Contesting the logic of representation, and exploring the limits of narrative techniques, Thomas the Dark seeks, like other works of 20th-century avant-garde literature, to convey an experience of alienation; but it is perhaps the first text that instead of merely evoking this extraneousness as the experience of a character in the world of fiction, try to inscribe it in the relationship that the reader establishes with the material fabric of the words and with their succession. The usual ways of organizing our thought, and our own linguistic conventions, the identification of things through a use of words capable of establishing diversities, frontiers, limits, distinctions between them, are profoundly destabilized by the experiments carried out by the text . Using a complex system of oxymorons, hyperbole, adynataepanorthosis, logical aporias, abstractions, e establishing a reciprocal porosity between bodies, realities, concepts, Thomas the Dark it suspends habitual demarcations and puts it in contact what we usually keep distinct and separate.

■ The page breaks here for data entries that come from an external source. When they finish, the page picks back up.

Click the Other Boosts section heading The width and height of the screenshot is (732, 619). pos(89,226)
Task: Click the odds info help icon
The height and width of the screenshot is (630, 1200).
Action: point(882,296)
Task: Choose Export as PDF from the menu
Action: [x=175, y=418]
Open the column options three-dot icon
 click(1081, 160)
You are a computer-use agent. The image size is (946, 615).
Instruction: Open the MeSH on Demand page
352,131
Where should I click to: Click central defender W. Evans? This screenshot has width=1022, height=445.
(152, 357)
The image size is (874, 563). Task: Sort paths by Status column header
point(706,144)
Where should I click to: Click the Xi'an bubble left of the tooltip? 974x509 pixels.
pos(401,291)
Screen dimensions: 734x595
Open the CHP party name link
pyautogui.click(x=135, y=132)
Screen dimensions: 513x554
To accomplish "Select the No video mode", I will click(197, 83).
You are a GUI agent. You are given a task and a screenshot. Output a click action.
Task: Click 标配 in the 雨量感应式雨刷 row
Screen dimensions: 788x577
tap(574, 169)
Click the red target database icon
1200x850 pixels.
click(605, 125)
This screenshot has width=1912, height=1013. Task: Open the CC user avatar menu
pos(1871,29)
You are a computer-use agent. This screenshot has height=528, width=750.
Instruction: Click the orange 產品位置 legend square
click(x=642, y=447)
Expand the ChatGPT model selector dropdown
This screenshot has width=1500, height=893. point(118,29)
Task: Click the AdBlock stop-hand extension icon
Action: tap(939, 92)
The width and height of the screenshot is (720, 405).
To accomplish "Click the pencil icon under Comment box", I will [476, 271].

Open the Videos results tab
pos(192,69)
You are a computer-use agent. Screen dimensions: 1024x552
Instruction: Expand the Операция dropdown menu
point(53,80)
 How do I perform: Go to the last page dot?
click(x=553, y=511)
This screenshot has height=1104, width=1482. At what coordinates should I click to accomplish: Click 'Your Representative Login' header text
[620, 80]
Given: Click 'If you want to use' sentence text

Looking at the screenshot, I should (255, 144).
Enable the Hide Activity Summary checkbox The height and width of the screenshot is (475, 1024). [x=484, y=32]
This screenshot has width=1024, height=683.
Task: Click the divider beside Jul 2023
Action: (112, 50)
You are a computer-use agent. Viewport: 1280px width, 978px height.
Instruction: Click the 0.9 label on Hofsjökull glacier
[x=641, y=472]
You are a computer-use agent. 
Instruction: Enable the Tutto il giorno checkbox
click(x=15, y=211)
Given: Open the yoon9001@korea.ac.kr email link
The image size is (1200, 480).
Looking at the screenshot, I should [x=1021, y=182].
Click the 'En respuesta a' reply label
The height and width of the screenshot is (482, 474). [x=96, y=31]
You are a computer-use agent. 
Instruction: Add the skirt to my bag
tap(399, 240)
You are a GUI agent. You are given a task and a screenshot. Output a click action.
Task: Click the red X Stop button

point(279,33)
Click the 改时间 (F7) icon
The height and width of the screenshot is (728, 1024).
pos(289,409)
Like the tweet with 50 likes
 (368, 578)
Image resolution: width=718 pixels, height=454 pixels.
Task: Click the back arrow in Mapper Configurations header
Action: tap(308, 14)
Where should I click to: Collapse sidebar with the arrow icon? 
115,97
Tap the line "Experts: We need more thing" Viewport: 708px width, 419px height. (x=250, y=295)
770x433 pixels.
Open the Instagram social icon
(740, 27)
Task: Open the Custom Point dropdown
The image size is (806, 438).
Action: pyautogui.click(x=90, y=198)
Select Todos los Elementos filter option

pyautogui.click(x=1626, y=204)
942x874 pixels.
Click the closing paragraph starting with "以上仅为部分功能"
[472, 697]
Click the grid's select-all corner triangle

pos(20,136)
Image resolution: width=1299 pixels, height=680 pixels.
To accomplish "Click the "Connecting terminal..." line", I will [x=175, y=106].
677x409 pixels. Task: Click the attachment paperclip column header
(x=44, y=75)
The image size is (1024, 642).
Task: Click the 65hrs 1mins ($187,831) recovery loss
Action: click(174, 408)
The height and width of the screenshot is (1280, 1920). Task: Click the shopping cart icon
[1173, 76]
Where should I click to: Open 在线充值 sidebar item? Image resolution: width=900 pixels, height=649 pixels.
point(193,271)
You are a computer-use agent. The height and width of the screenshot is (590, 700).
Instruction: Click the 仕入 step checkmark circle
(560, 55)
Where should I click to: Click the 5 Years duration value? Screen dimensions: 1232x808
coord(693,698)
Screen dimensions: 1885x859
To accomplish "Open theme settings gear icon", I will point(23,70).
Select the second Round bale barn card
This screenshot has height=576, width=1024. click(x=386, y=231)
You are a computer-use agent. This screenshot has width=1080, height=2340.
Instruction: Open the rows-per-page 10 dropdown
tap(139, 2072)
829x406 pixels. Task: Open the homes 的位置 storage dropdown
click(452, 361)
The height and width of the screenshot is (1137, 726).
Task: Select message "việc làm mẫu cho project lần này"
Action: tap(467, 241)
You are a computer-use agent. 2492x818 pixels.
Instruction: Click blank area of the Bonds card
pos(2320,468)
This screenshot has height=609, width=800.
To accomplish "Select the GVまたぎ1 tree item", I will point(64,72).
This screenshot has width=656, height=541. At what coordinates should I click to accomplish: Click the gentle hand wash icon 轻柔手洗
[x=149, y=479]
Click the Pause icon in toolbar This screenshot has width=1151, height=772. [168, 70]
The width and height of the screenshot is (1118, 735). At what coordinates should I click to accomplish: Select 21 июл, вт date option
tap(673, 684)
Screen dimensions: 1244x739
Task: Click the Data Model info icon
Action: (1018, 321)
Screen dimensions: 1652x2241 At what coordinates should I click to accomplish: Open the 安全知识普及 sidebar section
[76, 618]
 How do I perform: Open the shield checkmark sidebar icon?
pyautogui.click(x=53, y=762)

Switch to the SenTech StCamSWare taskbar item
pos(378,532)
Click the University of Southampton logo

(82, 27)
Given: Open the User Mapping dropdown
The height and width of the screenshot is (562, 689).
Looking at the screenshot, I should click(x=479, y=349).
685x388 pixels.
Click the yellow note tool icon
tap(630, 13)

Everything is fine action appears reversible, spaces are defigured to the point of indistinction, the naming of the great physical and metaphysical polarities – inside and outside, dead and alive, organic and inorganic, stillness and movement, passive and active, self and others, finite and infinite, being and nothing – are brought back to an unsettling simultaneity. Some examples, among the many possible ones: “he was, in death itself, deprived of death”; «he made the absence of vision the culminating point of his gaze»; «it was narrowed by the very absence of limits»; «The only possibility of reducing the distance that separates us would be to distance myself infinitely». Blanchot arrives so to revoke the adequacy of the concepts we use in our reading of the worldputting their interpretation skills on hold, and exhibiting a harsh and elusive real, already always present and at the same time again and again elusive.
While it indicates the very reality of things, writing denies them the status of stable and acquired perceptual elaborations. And he takes note, rather, of the capacity of the real – «that which lacks nothing», as defined by Lacan, another of the great readers of Thomas The Dark One – to go beyond meanings, symbols, images.
As for Blanchot’s subsequent works, here the experience of writing, what for it is truly “real”, breaking into the plot of given meanings, contests their claim to convey a sense, to certify their origins, to certify transcendence and immanence. Already for the author of Thomas the Dark only an art of discourse can take charge of this which, abandoning to their meager historical fate the literary practices conniving with outdated projects and values, shows itself capable of transmitting those experiences of estrangement, impersonality, suffering to which, in ways bordering on sayable, the men of our time are exposed.